To support Privacera FGAC or OLAC, the EMR application must be configured with Kerberos.

  1. SSH to the instance as USER.

  2. Run the following commands:

    cd ~/privacera/privacera-manager
    cp config/sample-vars/vars.emr.yml config/custom-vars/
    vi config/custom-vars/vars.emr.yml
  3. Edit the properties to set the values. For property details and descriptions, see Properties to configure EMR.

  4. If your cluster was running while External Hive Metastore was down, and you are unable to connect to it, restart the following three servers:

    sudo systemctl restart hive-hcatalog-server
    sudo systemctl restart hive-server2
    sudo systemctl restart presto-server
  5. Run the following commands:

    cd ~/privacera/privacera-manager
    ./privacera-manager.sh update

    After the update is finished, all the cloud-formation JSON template files and privacera_cust_conf.zip will be available at the path, ~/privacera/privacera-manager/output/emr.

  6. Configure and run the following in AWS instance where Privacera is installed.

    1. (Optional) Create IAM roles using the emr-roles-creation-template.json template.

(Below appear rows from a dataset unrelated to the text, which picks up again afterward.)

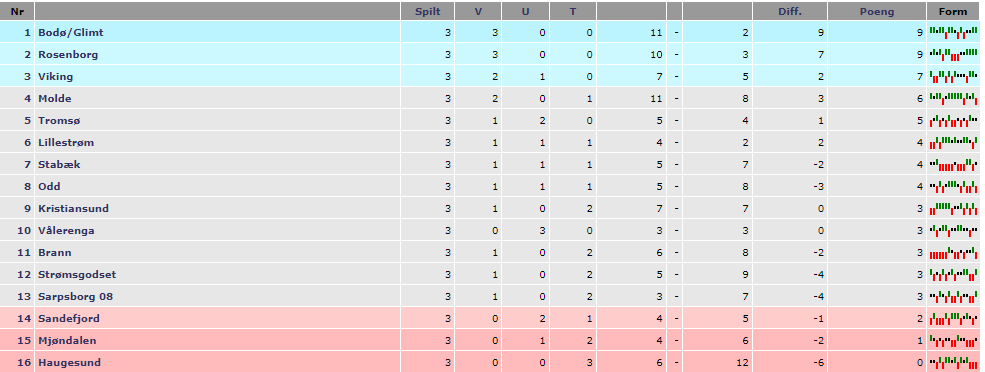Click Haugesund's form chart

[954, 362]
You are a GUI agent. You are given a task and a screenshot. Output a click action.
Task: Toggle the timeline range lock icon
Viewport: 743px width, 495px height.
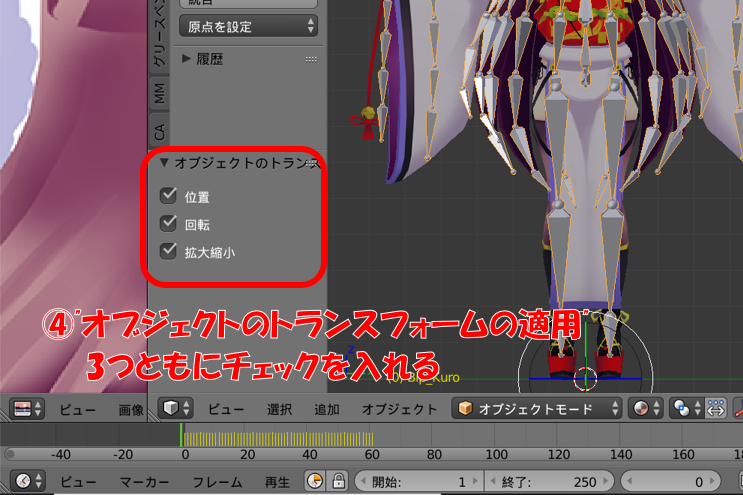[339, 481]
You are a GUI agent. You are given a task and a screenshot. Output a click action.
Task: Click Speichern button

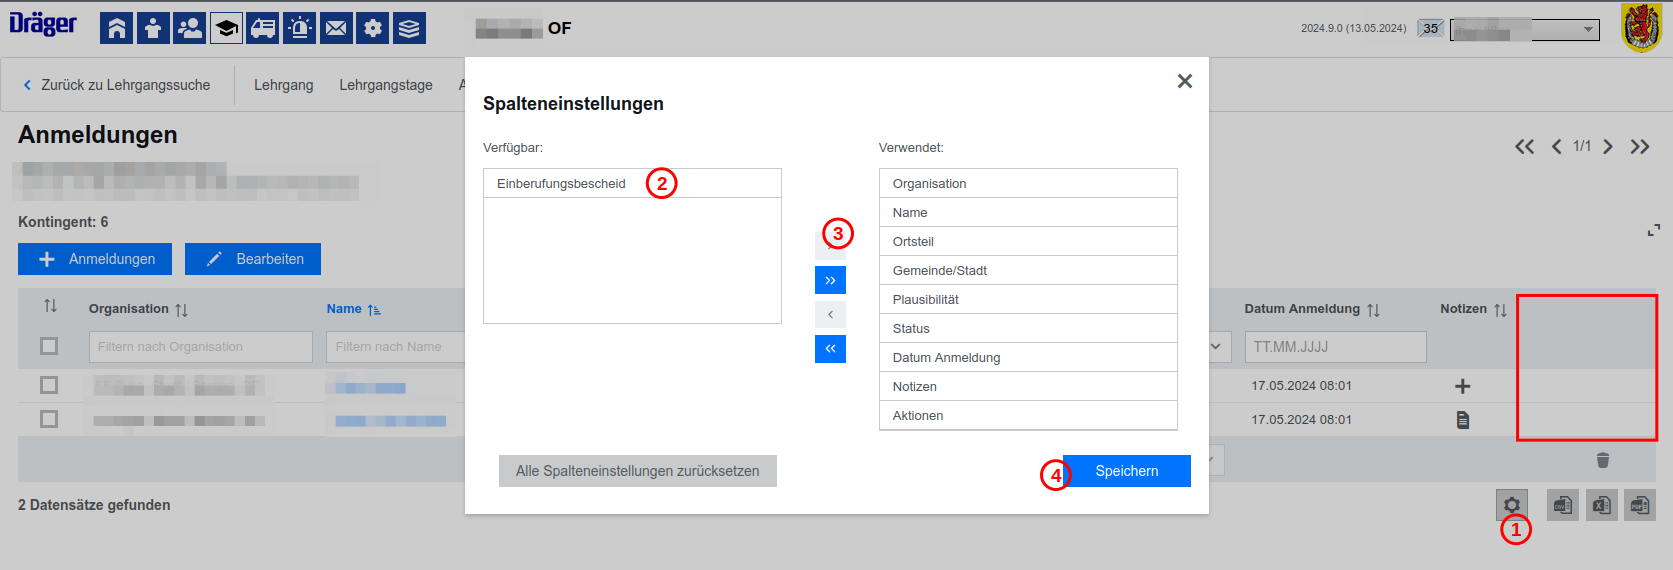(x=1127, y=471)
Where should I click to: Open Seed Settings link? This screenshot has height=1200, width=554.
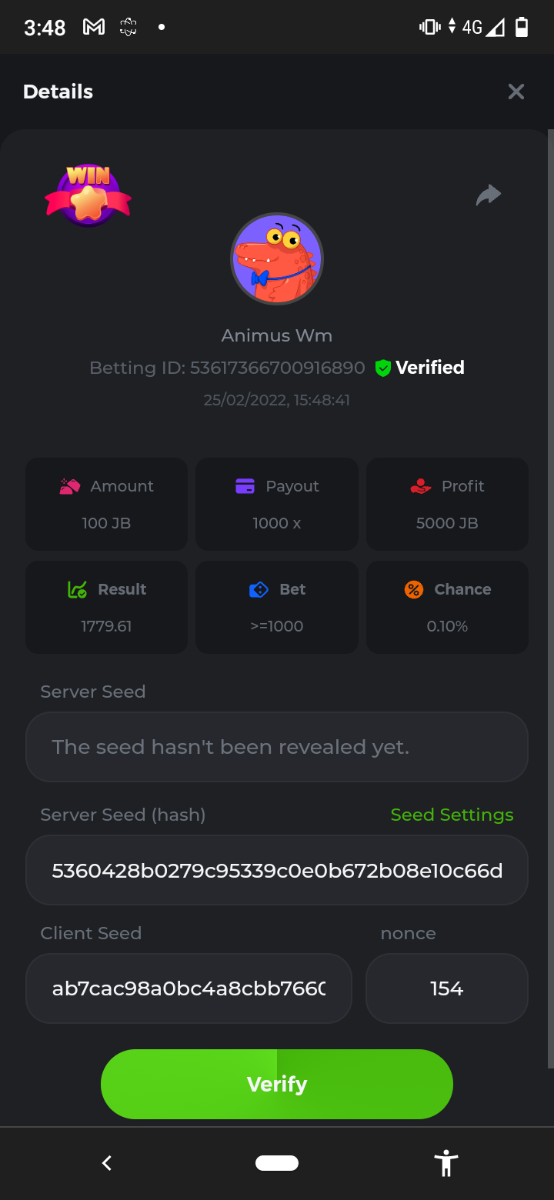coord(452,815)
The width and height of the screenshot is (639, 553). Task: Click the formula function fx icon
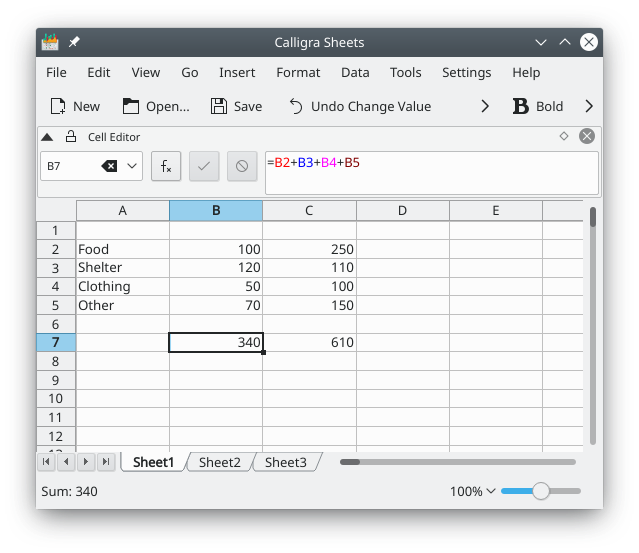[x=166, y=167]
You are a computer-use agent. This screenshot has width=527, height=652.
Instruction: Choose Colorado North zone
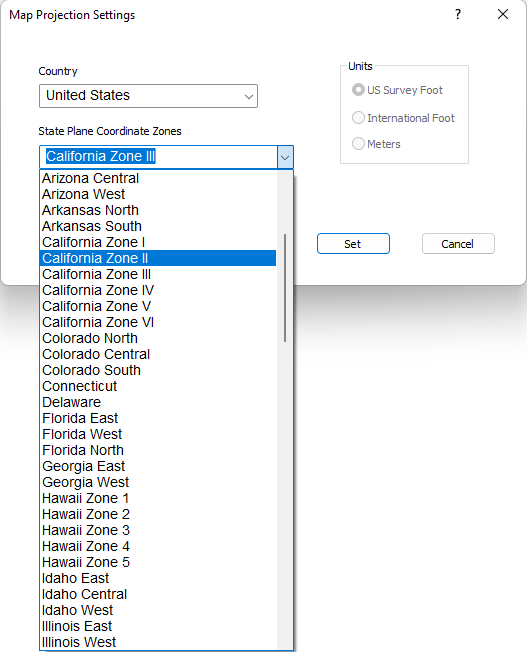coord(158,338)
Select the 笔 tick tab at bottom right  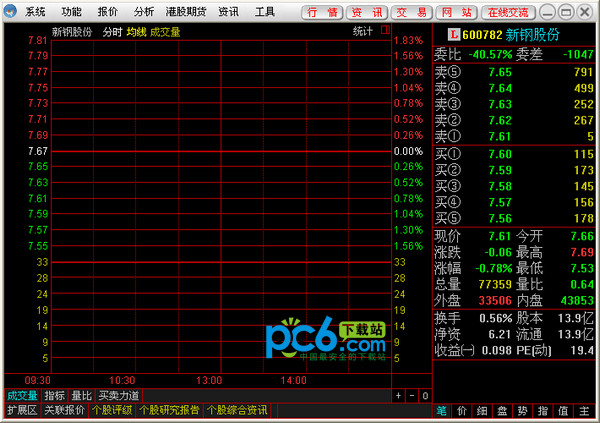[x=443, y=411]
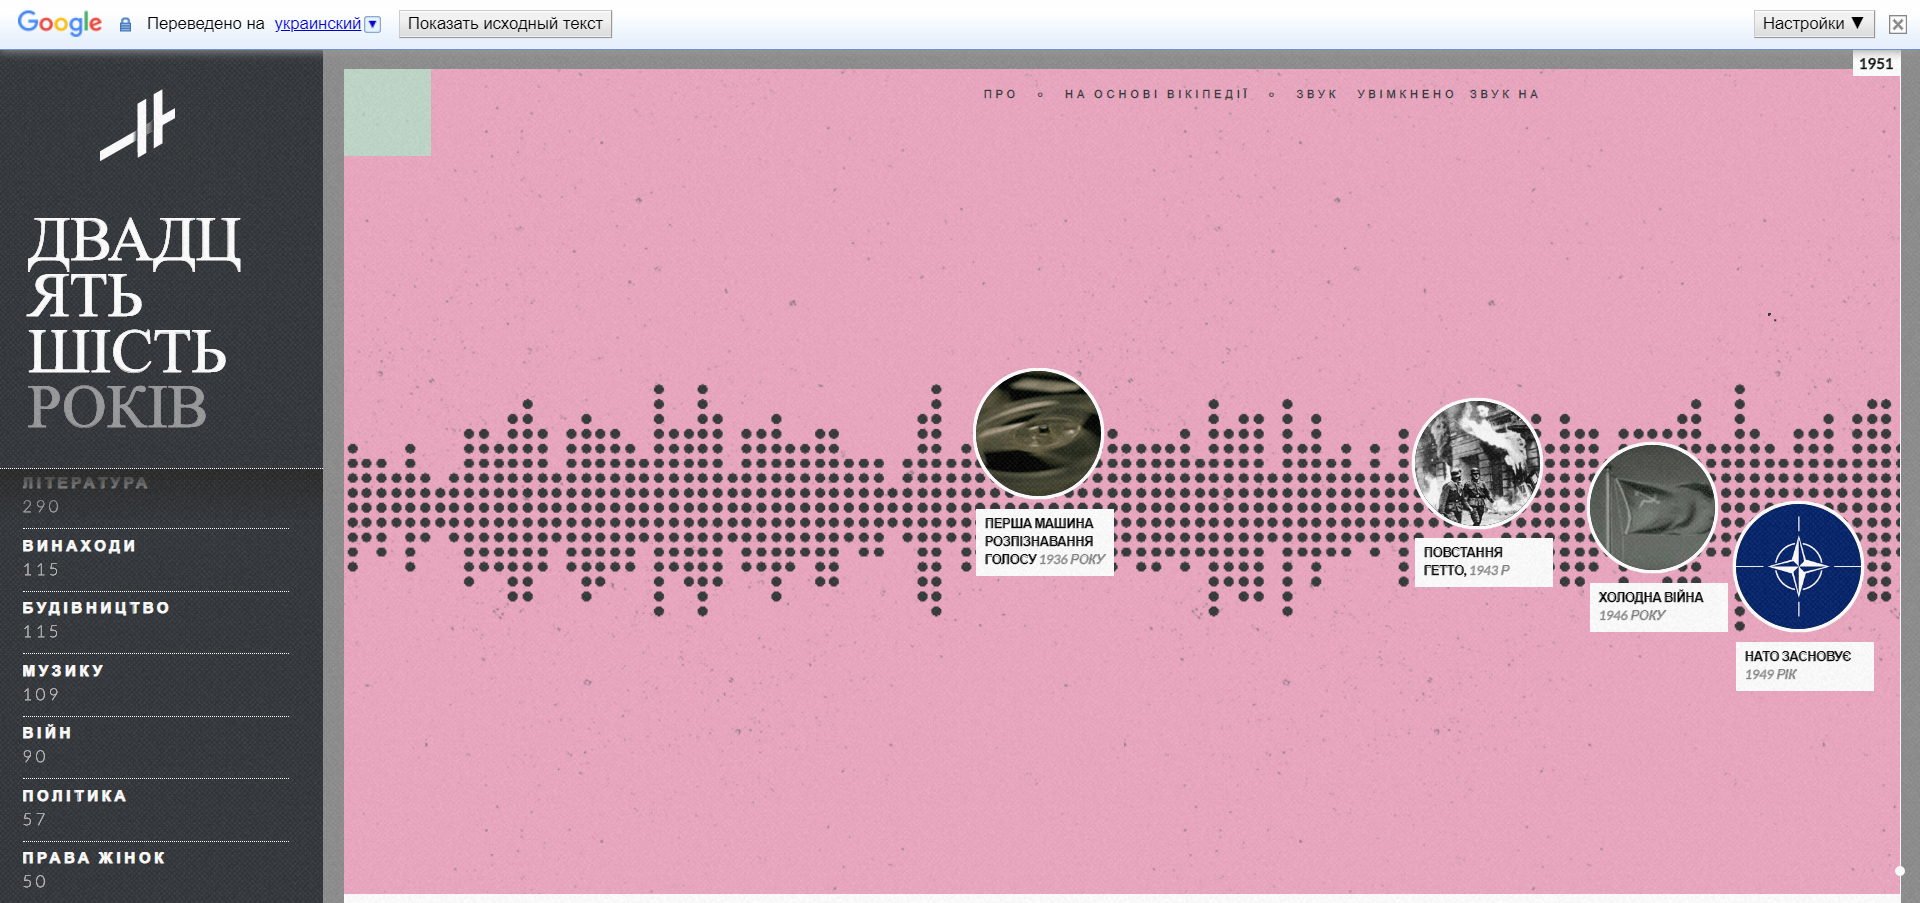Toggle the ЗВУК НА sound option
This screenshot has width=1920, height=903.
point(1503,94)
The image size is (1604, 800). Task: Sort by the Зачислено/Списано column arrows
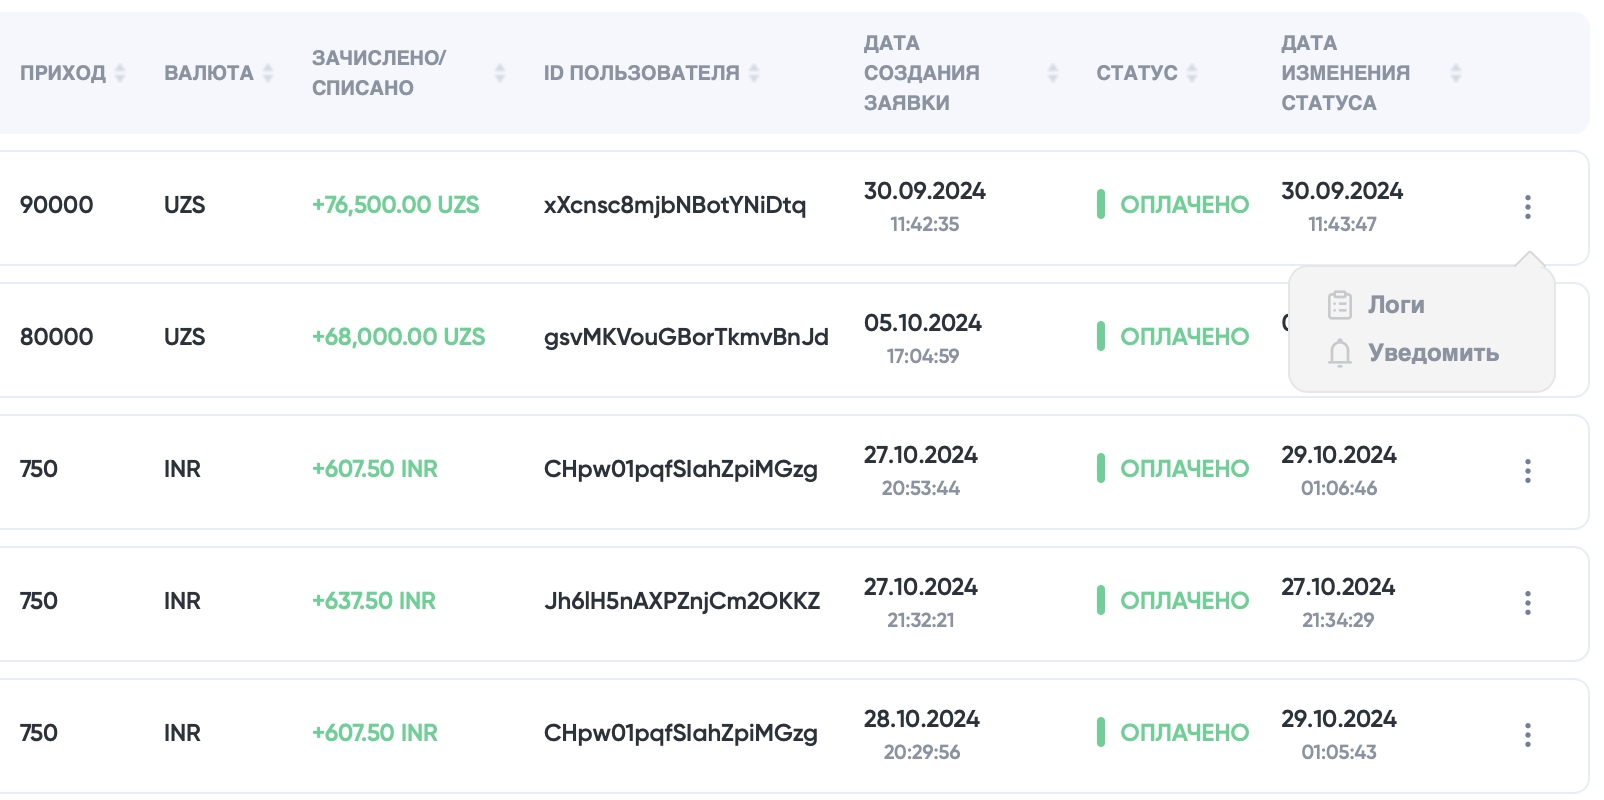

Run the following command.

      aws --region <AWS-REGION> cloudformation create-stack --stack-name privacera-emr-role-creation --template-body file://emr-roles-creation-template.json --capabilities CAPABILITY_NAMED_IAM

      Note

      This will create IAM roles with minimal permissions. You can add bucket permissions into respective IAM roles as per your requirements.

    2. (Optional) Create Security Configurations using the emr-security-config-template.json template. Run the following command.

      aws --region <AWS-REGION> cloudformation create-stack --stack-name privacera-emr-security-config-creation  --template-body file://emr-security-config-template.json
    3. Confirm the privacera_cust_conf.zip file has been copied to the location specified in EMR_CUST_CONF_ZIP_PATH.

    4. Create EMR using the emr-template.json template. Run the following command.

      aws --region <AWS-REGION> cloudformation create-stack --stack-name privacera-emr-creation  --template-body file://emr-template.json

      Note

      If you are upgrading EMR to version 6.4 and higher from EMR version <=6.3 to use Trino plug-in, then you must re-create the EMR security configuration based on the new template generated via PM since the security configuration has trino user newly added

Note

  • For PrestoDB, secrets encryption of Solr authentication password is not supported. However, the properties file where the password resides is accessible only to the presto service user, hence it is invulnerable.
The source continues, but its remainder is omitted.